Posted on November 2, 2025 by News Desk

By Joseph Marshall

Last week in Montreal, hundreds of black-coated men stood outside the Israeli Consulate. Their signs were simple: “Torah first, draft last.” “We will not be soldiers.” The air was tense but calm, a mix of prayer and protest. The demonstration came in response to Israel’s decision to end decades of exemptions for Haredi men from military service. For the religious community, it was a call to defend their way of life. For others, it was a sign that Israel’s long argument over equality in service had finally reached its boiling point.

The story began in 1948, when Israel was barely a few months old and surrounded by enemies. Every man and woman was expected to serve. David Ben Gurion, Israel’s first prime minister and defense minister, faced a difficult choice. The Holocaust had destroyed the great yeshivas of Europe. The few scholars who remained in the Land of Israel were viewed as the last bearers of a fragile tradition. Leaders of Agudat Yisrael asked Ben Gurion to spare a few hundred young men so that Torah study could continue.

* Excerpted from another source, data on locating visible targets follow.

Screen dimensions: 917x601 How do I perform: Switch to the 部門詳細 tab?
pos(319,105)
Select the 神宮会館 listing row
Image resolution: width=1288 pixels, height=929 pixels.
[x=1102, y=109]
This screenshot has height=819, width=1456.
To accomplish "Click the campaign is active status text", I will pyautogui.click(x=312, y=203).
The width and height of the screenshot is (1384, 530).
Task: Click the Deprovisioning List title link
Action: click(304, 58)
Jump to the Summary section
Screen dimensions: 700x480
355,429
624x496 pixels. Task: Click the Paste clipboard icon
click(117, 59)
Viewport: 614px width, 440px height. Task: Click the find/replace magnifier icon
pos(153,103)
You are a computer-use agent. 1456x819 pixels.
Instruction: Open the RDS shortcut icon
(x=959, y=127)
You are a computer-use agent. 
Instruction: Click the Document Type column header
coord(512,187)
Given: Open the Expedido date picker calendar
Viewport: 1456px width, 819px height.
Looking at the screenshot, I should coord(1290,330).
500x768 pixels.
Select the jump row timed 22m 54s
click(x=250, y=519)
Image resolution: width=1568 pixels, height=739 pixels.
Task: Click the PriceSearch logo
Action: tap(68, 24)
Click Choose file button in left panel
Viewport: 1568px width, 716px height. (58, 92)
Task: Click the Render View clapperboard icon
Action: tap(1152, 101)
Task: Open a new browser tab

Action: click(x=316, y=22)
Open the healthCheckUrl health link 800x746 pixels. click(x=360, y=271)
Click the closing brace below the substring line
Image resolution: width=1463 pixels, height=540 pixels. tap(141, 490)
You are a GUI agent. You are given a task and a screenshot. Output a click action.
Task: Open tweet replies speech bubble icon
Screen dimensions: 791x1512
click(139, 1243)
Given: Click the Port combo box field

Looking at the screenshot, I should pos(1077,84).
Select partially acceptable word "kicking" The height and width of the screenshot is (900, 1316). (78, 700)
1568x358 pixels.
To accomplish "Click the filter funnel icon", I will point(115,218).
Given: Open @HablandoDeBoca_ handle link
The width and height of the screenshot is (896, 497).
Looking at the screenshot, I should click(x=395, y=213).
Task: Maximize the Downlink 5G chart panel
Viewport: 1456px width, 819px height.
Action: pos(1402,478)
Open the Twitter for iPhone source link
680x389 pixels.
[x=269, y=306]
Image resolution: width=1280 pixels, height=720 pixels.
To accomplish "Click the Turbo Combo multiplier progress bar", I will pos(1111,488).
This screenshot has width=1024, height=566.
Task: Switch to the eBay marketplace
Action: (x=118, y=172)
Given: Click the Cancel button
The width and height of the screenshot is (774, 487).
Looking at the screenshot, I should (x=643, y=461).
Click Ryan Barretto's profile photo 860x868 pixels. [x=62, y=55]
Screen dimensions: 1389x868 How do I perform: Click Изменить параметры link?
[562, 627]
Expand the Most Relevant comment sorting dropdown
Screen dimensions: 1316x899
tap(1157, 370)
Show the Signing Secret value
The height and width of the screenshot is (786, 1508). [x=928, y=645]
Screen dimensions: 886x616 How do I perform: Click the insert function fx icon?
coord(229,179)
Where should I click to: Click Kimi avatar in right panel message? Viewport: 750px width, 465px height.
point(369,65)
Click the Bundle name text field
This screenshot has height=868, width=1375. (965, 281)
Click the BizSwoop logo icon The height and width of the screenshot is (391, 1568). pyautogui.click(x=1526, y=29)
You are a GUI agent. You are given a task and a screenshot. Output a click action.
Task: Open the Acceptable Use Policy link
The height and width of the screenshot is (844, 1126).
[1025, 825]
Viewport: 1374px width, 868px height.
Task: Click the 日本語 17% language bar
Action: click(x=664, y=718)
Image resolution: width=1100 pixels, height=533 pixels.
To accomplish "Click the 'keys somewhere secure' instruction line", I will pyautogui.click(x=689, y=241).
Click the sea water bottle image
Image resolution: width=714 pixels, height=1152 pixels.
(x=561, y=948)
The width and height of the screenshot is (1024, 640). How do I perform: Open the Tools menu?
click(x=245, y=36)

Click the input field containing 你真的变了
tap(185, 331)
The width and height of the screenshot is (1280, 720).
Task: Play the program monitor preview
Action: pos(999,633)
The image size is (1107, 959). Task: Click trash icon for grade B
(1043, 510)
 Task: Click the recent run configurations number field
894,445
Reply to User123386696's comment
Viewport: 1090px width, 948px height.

Ben Gurion agreed. He exempted about 400 students, calling it a temporary measure for those who studied full time. In a 1951 letter to IDF Chief of Staff Yigael Yadin, he invoked Section 12 of the Defense Service Law, which allowed exemptions at the defense minister’s discretion. The arrangement was clear and limited. Those who studied full time could defer service, but only while they were actually learning. It was not meant to grow or last forever.

What began as a narrow exception soon became routine. The number of students grew, the population of the Haredi community expanded, and so did political influence. Religious parties like Agudat Yisrael and later Shas became key partners in coalition governments, using their leverage to preserve and expand the exemption. The arrangement gained a name: “Torato Umanuto,” meaning “his Torah is his profession.”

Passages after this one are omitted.